Dataset records:
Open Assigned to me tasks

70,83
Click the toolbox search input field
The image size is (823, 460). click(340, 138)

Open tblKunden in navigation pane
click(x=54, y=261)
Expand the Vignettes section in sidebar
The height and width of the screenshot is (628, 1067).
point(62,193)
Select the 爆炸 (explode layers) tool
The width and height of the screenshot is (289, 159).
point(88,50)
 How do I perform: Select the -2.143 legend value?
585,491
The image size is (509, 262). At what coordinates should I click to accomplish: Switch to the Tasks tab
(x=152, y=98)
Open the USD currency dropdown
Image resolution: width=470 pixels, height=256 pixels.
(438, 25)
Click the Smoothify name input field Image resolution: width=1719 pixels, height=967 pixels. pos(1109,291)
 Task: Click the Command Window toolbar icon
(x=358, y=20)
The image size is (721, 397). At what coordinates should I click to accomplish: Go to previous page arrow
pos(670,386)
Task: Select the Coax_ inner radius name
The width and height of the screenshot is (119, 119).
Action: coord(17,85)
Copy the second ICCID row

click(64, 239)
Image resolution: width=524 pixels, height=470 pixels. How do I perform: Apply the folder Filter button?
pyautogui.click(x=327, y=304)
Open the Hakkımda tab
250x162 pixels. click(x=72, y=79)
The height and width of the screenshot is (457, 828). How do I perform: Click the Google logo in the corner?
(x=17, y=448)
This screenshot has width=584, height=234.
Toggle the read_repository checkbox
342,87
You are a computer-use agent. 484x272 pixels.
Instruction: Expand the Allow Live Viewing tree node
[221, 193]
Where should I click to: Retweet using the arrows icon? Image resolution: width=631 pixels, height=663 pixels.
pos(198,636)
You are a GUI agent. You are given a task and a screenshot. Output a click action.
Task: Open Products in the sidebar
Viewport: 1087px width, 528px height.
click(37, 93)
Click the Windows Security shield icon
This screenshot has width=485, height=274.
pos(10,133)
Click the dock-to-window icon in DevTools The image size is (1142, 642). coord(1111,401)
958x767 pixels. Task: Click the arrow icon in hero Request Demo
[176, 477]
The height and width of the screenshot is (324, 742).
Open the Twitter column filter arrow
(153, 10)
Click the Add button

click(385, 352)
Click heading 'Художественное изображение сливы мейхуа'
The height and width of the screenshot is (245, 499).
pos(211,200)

What to work on: List every line above that contains the word "agent".

Solved problem:
You are a computer-use agent. 484x272 pixels.
You are a GUI agent. You are given a task and a screenshot. Output a click action.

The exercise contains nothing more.